◆ TASK DESCRIPTION
Could you copy the records below, starting from the beginning and stopping after the line that contains "熟女人妻 (60, 334)", with every "Screenshot" replaced by "Capture", all else unchanged and the pictures left out?

◆ THE RECORDS
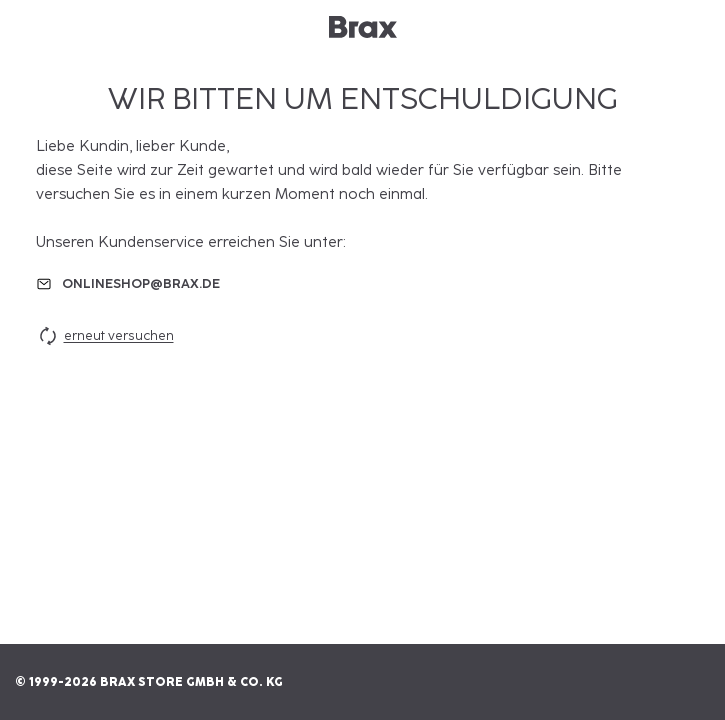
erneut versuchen (105, 336)
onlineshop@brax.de (141, 283)
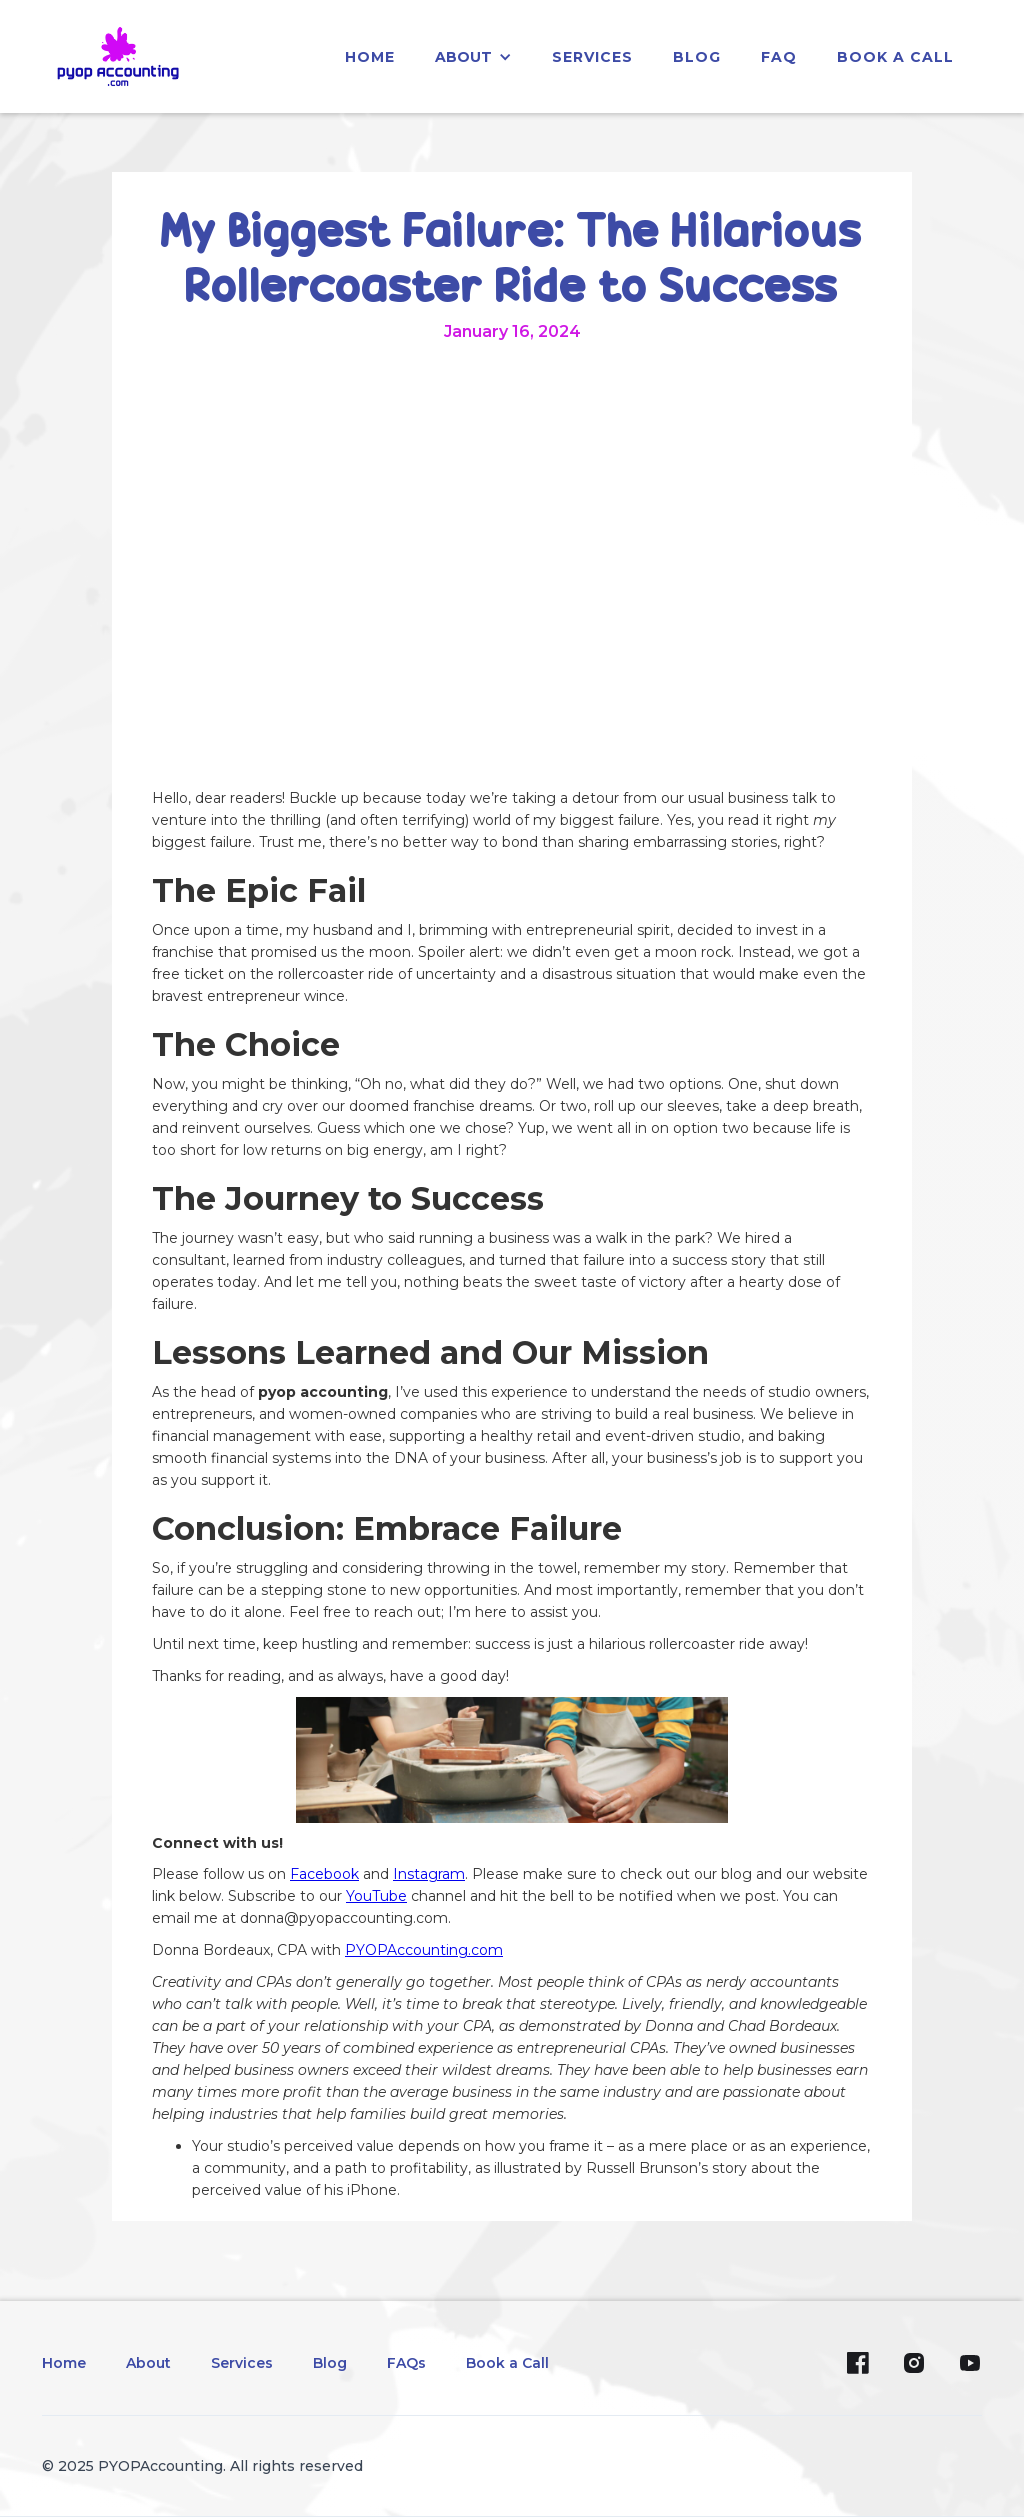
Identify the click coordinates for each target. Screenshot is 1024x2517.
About (148, 2363)
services (592, 57)
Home (64, 2363)
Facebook (324, 1874)
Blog (330, 2363)
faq (779, 57)
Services (242, 2363)
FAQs (406, 2363)
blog (697, 57)
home (370, 57)
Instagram (429, 1874)
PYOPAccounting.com (424, 1950)
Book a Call (895, 57)
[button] (473, 57)
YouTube (376, 1896)
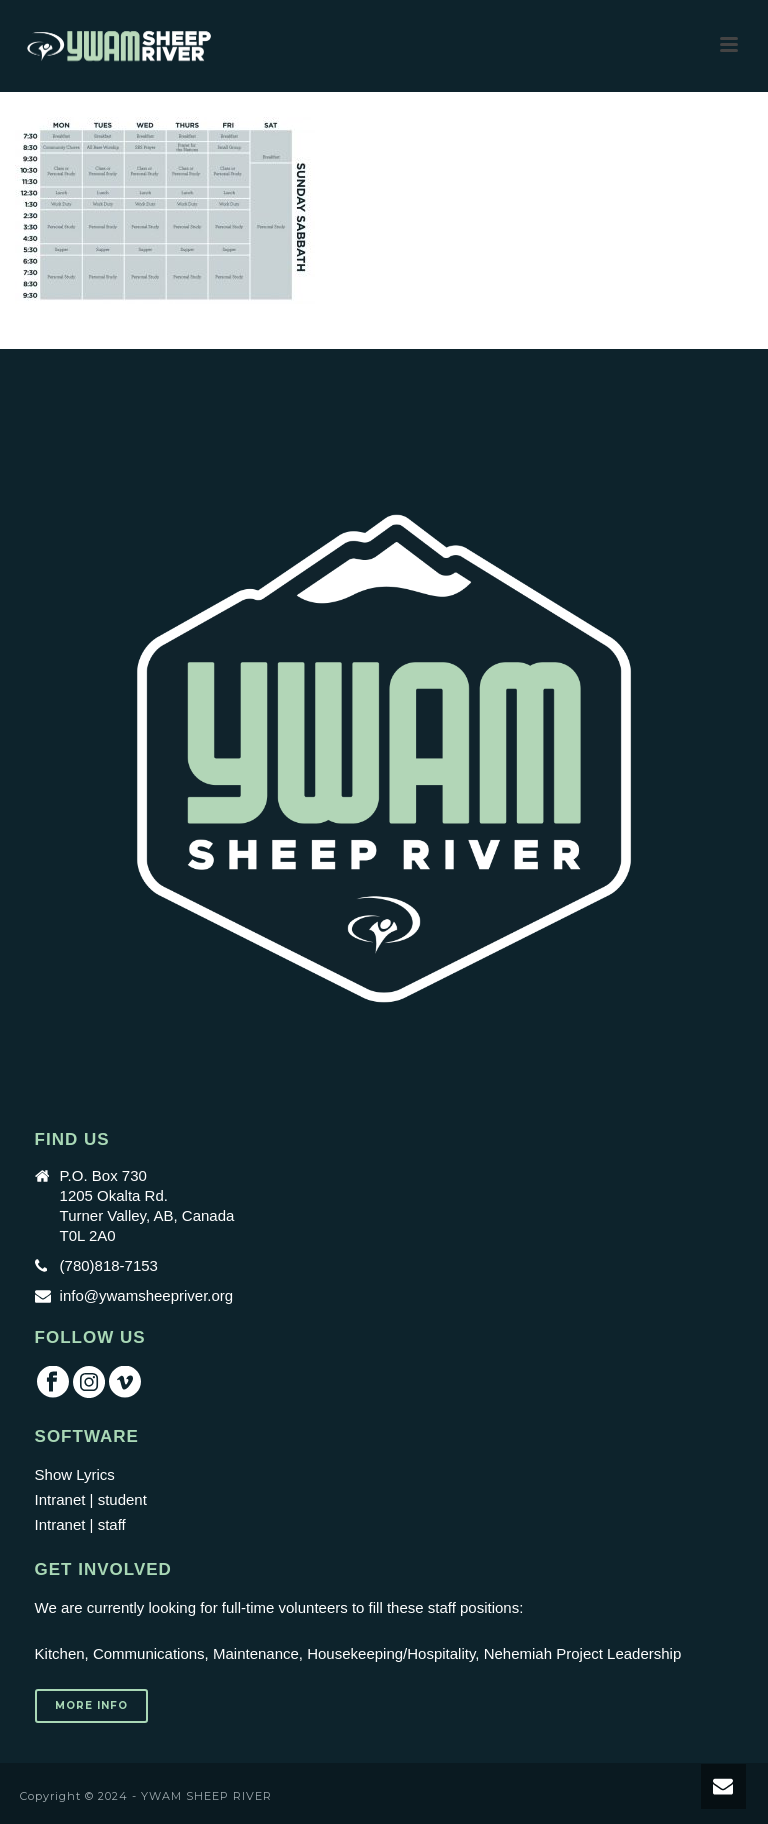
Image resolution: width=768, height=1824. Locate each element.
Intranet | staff (80, 1524)
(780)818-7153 (109, 1265)
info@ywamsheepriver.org (147, 1295)
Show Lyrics (75, 1474)
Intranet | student (91, 1499)
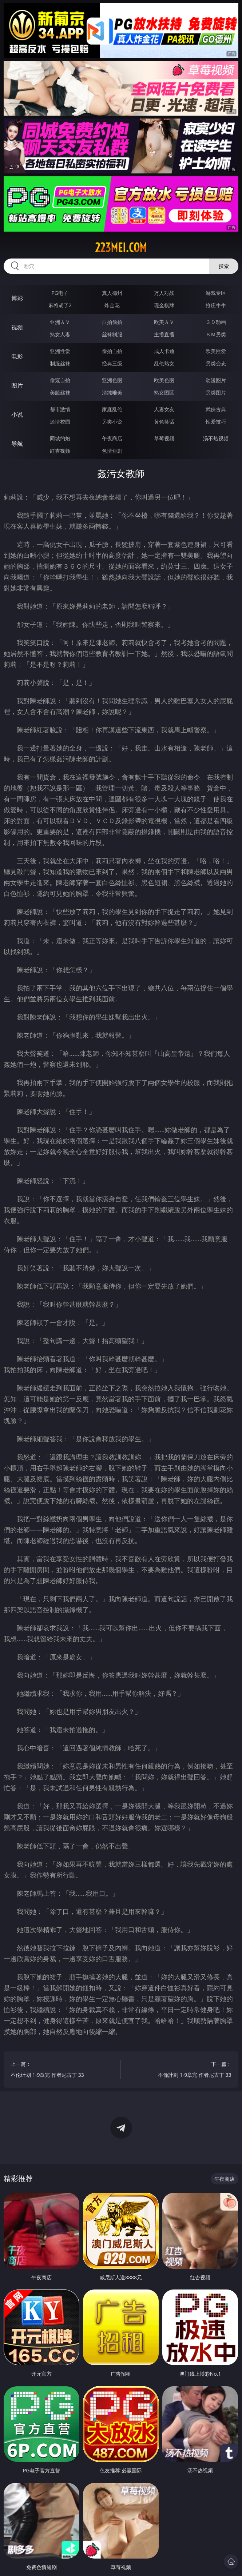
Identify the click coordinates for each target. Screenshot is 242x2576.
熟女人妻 (60, 334)
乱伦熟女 (164, 363)
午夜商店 (112, 438)
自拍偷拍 (112, 322)
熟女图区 (164, 392)
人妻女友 (164, 409)
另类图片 (216, 392)
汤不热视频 (216, 438)
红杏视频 (60, 450)
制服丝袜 (60, 363)
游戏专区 (216, 292)
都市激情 (60, 409)
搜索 (224, 266)
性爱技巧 (216, 421)
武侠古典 (216, 409)
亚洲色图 (112, 380)
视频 (17, 327)
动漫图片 (216, 380)
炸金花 (112, 305)
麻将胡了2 (60, 305)
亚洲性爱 (60, 351)
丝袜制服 (112, 334)
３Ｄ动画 (216, 322)
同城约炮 (60, 438)
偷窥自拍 (60, 380)
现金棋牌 (164, 305)
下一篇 (184, 2070)
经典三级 (112, 363)
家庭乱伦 (112, 409)
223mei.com (121, 247)
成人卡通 (164, 351)
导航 (17, 444)
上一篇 (57, 2070)
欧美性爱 (216, 351)
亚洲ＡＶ (60, 322)
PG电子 (59, 292)
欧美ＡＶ (164, 322)
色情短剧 (112, 450)
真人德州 (112, 292)
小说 (17, 414)
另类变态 (216, 363)
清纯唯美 (112, 392)
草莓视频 (164, 438)
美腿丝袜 (60, 392)
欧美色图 (164, 380)
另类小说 (112, 421)
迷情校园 (60, 421)
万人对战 (164, 292)
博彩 (17, 298)
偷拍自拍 (112, 351)
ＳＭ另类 (216, 334)
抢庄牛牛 (216, 305)
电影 (17, 356)
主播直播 (164, 334)
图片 (17, 385)
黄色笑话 (164, 421)
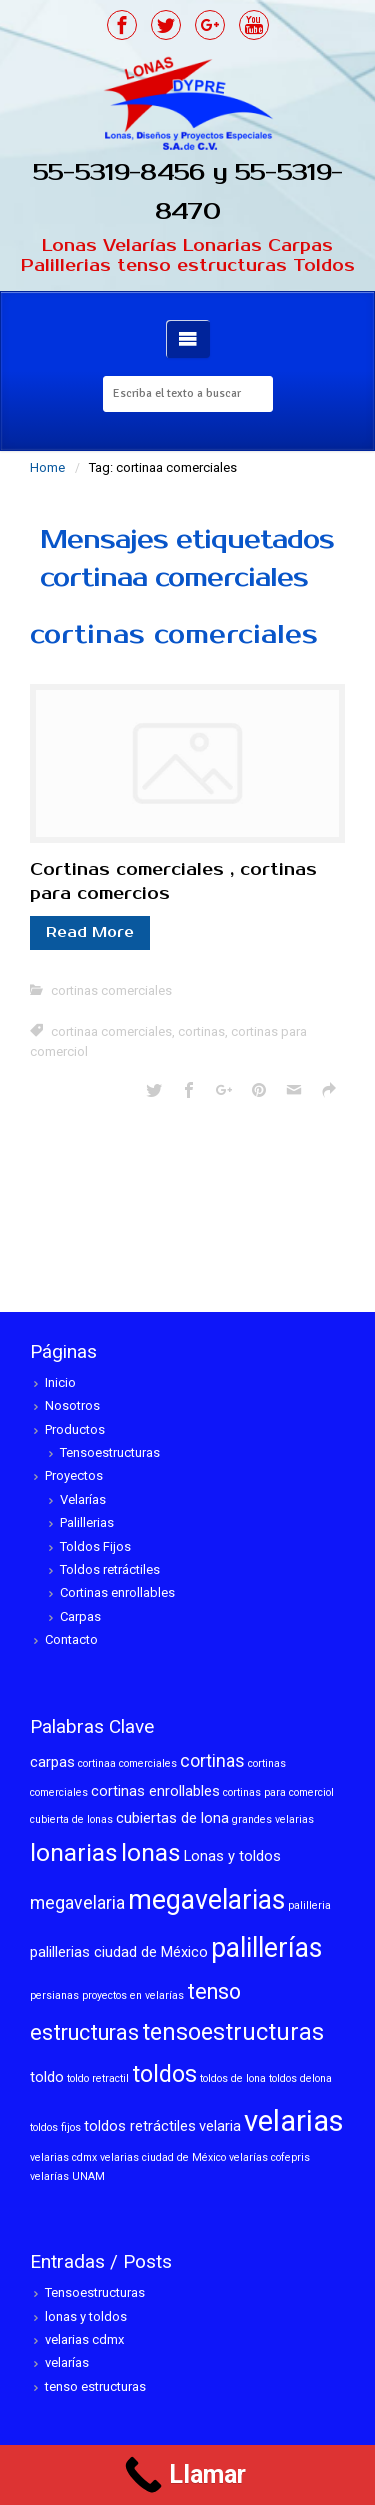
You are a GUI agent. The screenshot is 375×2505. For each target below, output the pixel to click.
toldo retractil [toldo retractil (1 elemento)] (98, 2078)
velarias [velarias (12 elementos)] (294, 2121)
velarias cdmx (84, 2339)
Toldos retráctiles (110, 1569)
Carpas (80, 1616)
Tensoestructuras (110, 1452)
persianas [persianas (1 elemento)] (54, 1995)
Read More (90, 932)
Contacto (71, 1639)
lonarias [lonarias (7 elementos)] (74, 1852)
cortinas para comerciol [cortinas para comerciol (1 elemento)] (278, 1792)
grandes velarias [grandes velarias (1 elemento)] (273, 1819)
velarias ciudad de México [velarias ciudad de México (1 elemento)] (163, 2157)
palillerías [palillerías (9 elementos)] (266, 1948)
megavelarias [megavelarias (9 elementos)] (206, 1900)
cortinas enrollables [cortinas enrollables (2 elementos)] (155, 1791)
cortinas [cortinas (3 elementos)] (212, 1761)
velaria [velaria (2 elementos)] (220, 2126)
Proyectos (74, 1475)
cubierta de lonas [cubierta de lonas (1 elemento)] (71, 1819)
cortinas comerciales (174, 634)
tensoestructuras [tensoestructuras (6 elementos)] (233, 2032)
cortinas (201, 1031)
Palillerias (87, 1522)
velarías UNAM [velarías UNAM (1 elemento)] (67, 2176)
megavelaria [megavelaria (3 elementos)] (77, 1903)
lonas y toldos (86, 2316)
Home (47, 467)
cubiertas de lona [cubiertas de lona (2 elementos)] (172, 1818)
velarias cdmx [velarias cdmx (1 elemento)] (63, 2157)
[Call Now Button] (187, 2475)
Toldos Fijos (95, 1546)
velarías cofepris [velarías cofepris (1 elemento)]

◆ WRITTEN RESPONSE
erneut versuchen (105, 336)
onlineshop@brax.de (141, 283)
Identify the click coordinates for each target. Capture is 1024x2517.
About (148, 2363)
services (592, 57)
Home (64, 2363)
Facebook (324, 1874)
Blog (330, 2363)
faq (779, 57)
Services (242, 2363)
FAQs (406, 2363)
blog (697, 57)
home (370, 57)
Instagram (429, 1874)
PYOPAccounting.com (424, 1950)
Book a Call (895, 57)
[button] (473, 57)
YouTube (376, 1896)
Image resolution: width=768, height=1824. Locate each element.
Intranet | staff (80, 1524)
(780)818-7153 (109, 1265)
info@ywamsheepriver.org (147, 1295)
Show Lyrics (75, 1474)
Intranet | student (91, 1499)
Identify the click coordinates for each target. Capture is 242x2576.
熟女人妻 (60, 334)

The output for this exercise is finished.